Content starts

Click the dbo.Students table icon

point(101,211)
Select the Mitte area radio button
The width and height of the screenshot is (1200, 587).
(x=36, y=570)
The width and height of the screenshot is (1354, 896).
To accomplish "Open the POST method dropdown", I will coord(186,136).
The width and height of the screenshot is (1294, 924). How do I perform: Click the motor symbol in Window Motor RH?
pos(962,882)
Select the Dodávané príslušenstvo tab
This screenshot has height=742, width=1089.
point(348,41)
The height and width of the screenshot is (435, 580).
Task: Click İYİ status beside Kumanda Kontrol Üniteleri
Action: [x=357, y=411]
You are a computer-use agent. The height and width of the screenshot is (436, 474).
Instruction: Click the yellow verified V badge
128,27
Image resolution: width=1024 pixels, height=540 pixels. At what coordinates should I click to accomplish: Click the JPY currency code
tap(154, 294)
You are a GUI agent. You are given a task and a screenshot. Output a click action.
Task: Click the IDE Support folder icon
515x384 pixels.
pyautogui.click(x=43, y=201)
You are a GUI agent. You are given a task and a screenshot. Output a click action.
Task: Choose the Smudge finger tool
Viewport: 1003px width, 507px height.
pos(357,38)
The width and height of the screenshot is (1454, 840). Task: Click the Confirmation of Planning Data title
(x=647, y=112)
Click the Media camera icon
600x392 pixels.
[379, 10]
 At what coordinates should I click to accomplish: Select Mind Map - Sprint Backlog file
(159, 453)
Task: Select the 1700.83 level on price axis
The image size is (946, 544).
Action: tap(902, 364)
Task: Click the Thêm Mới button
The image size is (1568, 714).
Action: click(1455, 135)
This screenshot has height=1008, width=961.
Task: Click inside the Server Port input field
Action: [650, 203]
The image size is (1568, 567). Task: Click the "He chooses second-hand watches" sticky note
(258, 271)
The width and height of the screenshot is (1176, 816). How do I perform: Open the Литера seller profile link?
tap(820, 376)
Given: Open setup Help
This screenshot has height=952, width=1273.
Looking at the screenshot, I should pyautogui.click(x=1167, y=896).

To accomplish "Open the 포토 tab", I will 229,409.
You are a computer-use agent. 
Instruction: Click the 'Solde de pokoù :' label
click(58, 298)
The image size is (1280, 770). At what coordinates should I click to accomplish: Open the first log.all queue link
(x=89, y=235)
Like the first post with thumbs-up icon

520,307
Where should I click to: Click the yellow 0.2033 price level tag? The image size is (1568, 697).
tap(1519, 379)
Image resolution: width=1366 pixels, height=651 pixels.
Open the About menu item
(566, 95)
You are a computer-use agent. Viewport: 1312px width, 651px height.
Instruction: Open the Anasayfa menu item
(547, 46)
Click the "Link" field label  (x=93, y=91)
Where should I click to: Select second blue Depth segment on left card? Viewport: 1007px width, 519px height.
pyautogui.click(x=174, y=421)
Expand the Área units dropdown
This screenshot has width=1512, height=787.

Content ends

• **What you need to do**
Take the entries above and return only the lines from the one with "Select the Dodávané príslušenstvo tab" to the one with "You are a computer-use agent. The", both included, unchanged.

• **Answer for the task**
Select the Dodávané príslušenstvo tab
This screenshot has height=742, width=1089.
point(348,41)
The height and width of the screenshot is (435, 580).
Task: Click İYİ status beside Kumanda Kontrol Üniteleri
Action: [x=357, y=411]
You are a computer-use agent. The height and width of the screenshot is (436, 474).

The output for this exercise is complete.